A Justice Department report on homicides committed from 1980 through 2008 found that 93 percent of Black homicides were perpetrated by other African Americans. Giuliani conveniently neglected to note that the report also showed that 84 percent of White homicide victims were killed by other Whites.

The 2013 FBI Uniform Crime Report reflected a similar pattern. It showed that 83 percent of Whites were killed by other Whites and 90 percent of Blacks were killed by other Blacks. The report found that 14 percent of Whites were killed by Blacks while 7.6 percent of Blacks were killed by Whites.

It’s not just a matter of Blacks killing Blacks and Whites killing Whites. Most homicides are committed by people who know their victim, usually a spouse or acquaintance.

According to Justice Department’s Bureau of Justice Statistics, 56 percent of homicide victims were killed by acquaintances. Another 22 percent of victims were killed by a spouse or other family member. Only 22 percent of the victims were killed by strangers.

So, it was disingenuous for Giuliani to assert that Blacks are “killing each other” as though that’s a phenomenon unique to African Americans.

The FBI annual compilation of crimes does not break down the race of people killed by police. However, the public interest website ProPublica studied federal data from 2010 to 2012 and concluded that young Black males were 21 times more likely to be killed by police than their White counterparts.

Giuliani, never considered a friend of African Americans, would probably be even more enraged if most Whites were being killed by Blacks. Yet, he pretends to be concerned about the loss of Black life at the hands of Blacks.

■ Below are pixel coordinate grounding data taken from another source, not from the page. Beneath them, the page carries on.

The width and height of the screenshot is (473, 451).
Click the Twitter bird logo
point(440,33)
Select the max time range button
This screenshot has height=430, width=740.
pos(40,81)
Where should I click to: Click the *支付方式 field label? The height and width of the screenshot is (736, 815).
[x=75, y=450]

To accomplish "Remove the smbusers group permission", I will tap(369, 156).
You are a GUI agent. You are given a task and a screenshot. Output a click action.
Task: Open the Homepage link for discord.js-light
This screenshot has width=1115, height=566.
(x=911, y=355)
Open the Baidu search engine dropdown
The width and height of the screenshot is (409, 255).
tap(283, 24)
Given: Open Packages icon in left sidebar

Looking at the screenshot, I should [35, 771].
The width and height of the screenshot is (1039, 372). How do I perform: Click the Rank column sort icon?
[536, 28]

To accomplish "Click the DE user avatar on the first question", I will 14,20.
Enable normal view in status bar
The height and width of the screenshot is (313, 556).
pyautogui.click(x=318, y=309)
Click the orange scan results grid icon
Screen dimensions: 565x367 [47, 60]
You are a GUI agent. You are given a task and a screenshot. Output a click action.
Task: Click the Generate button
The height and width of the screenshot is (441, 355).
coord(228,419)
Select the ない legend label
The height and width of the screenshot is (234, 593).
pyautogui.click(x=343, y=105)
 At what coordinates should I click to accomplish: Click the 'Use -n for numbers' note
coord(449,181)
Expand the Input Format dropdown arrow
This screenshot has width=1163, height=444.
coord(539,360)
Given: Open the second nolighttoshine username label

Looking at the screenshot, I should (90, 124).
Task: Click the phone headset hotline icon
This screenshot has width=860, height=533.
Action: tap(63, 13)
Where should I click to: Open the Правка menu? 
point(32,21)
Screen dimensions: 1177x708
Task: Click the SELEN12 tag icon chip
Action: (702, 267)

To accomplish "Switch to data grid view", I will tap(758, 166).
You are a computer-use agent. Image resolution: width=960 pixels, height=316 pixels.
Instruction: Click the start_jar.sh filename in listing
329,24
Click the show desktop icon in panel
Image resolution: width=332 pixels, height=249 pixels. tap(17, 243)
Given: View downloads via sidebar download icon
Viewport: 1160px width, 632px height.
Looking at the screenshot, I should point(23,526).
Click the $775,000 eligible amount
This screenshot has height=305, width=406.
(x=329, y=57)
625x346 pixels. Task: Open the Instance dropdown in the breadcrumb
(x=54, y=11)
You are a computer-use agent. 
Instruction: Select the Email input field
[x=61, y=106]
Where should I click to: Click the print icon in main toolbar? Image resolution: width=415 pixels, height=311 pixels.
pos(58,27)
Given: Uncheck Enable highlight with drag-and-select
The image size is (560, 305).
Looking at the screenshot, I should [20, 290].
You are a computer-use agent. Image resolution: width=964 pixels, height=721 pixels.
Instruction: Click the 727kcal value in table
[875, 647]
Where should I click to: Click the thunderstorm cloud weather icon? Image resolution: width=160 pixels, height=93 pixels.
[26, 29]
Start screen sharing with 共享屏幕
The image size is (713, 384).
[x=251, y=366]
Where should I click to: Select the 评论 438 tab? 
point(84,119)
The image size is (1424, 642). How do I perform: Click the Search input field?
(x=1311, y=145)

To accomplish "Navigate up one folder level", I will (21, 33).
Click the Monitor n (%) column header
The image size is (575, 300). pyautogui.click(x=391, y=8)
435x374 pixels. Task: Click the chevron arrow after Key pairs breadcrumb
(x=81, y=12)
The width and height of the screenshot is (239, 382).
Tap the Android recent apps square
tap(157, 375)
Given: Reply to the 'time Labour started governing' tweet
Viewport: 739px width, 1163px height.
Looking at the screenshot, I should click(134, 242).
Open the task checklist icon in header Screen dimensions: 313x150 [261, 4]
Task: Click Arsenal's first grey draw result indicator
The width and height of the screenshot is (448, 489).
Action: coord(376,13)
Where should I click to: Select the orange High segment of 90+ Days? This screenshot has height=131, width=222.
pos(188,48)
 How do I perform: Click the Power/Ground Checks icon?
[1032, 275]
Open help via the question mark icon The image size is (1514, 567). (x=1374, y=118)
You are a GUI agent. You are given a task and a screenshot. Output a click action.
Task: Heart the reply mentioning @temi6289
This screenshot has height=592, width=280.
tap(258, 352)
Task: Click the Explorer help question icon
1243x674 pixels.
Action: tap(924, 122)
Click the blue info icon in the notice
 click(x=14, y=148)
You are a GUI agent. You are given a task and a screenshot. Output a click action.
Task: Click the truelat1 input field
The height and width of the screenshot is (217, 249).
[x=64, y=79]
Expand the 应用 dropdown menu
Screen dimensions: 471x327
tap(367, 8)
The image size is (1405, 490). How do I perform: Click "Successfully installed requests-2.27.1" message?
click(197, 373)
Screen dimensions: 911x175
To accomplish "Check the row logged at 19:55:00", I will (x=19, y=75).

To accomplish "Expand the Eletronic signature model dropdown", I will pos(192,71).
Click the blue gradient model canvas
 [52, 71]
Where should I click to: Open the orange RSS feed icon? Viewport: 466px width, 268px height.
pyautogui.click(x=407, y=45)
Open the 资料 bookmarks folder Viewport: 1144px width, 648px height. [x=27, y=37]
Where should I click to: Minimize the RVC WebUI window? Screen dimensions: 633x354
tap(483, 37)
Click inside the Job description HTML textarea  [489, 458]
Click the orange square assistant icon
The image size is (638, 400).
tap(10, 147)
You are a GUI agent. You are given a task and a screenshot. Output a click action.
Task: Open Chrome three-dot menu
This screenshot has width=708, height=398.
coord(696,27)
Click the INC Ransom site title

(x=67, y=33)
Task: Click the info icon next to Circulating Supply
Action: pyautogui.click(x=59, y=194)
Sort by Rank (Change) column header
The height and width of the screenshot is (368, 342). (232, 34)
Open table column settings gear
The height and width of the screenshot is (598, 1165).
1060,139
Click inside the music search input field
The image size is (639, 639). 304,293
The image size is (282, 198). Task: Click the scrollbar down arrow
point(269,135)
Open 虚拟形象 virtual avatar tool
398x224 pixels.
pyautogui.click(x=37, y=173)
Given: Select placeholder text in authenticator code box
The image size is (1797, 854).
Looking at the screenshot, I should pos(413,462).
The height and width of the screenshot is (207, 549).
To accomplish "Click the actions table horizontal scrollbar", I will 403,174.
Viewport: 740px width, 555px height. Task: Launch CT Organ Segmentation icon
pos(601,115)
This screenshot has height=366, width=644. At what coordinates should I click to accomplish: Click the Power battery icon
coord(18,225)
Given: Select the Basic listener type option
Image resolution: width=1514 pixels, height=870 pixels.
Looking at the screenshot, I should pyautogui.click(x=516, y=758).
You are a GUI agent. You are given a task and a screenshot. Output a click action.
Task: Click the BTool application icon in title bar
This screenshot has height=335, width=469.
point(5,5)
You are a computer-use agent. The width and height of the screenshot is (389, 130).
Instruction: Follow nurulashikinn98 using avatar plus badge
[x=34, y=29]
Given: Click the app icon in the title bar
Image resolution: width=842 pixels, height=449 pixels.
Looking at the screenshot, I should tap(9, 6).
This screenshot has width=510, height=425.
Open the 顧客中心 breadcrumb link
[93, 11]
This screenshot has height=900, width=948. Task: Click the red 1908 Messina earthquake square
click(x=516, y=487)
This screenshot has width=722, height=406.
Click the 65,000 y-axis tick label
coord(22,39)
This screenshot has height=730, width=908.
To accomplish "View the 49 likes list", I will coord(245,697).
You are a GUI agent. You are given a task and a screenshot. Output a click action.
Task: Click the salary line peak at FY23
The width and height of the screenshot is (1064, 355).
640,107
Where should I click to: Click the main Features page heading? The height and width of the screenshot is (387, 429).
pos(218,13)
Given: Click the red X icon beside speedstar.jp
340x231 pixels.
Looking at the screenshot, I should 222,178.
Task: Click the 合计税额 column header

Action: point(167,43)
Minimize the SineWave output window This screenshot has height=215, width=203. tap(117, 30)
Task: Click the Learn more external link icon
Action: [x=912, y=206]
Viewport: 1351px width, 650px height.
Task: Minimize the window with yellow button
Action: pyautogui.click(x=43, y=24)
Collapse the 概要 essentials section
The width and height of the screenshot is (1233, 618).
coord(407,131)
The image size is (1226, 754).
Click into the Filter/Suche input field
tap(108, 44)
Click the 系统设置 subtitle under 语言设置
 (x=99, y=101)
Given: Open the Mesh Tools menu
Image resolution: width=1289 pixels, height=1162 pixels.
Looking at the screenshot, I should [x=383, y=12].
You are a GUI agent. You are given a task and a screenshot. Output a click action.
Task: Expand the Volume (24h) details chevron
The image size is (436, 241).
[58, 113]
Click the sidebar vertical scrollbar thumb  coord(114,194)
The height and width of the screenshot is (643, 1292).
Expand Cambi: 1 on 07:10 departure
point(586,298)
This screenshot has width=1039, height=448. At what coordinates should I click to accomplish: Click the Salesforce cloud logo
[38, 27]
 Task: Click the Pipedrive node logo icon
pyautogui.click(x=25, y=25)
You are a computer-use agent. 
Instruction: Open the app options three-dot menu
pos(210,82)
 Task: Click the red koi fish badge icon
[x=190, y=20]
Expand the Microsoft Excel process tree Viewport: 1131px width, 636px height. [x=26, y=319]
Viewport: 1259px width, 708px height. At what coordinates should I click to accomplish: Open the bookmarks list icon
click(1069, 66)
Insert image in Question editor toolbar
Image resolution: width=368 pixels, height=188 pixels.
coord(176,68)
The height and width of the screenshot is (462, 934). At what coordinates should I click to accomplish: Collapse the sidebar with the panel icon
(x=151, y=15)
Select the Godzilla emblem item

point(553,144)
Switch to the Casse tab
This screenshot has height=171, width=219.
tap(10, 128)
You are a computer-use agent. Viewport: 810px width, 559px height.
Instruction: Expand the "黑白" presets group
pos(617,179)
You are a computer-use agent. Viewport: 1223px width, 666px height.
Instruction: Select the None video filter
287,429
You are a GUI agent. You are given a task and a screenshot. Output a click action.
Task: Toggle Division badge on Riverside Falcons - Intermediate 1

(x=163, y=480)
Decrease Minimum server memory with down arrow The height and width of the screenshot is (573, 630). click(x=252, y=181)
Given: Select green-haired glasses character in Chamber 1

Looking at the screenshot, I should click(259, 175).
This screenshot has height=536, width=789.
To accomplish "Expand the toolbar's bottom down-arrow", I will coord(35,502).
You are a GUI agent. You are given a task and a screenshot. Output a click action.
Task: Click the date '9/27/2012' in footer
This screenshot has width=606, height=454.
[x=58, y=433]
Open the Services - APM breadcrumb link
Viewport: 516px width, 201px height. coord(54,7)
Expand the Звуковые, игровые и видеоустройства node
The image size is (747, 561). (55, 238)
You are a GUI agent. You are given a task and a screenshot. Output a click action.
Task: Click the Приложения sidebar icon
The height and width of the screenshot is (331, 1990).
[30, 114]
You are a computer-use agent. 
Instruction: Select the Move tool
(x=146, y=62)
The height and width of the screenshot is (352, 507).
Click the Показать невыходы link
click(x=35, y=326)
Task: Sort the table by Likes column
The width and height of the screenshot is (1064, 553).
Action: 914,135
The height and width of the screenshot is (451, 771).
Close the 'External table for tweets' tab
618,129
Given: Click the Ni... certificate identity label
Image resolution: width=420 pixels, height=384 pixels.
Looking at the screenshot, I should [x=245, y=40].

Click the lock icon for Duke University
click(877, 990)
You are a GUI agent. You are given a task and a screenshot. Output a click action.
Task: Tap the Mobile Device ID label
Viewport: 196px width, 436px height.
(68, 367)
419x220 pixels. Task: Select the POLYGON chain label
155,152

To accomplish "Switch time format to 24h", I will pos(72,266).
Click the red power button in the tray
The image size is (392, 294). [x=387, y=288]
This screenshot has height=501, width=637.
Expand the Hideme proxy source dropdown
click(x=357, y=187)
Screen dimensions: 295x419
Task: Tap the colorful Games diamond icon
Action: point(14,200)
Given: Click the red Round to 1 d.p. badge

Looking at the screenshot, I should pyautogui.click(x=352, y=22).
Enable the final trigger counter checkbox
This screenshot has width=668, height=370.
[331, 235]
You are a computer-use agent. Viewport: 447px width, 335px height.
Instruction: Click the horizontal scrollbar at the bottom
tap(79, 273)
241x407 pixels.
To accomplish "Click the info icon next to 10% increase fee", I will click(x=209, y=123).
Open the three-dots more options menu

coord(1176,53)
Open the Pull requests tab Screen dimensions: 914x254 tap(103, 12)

As we have seen in Ferguson, with Officer Darren Wilson killing Michael Brown, long before a police officer fires his weapon at an unarmed Black target, he frequently harbors certain misperceptions about the person at the other end of the gun barrel.

In the case of Wilson, he testified before a St. Louis County grand jury: “And when I grabbed him, the only way I can describe it is I felt like a five-year old holding on to Hulk Hogan.” [Grand jury transcript, Volume 5, page 212, line 21]

Wilson testified that he stands a shade under 6’4” and weights “210-ish.” Michael Brown was listed as 6’4” and weighed nearly 300 pounds.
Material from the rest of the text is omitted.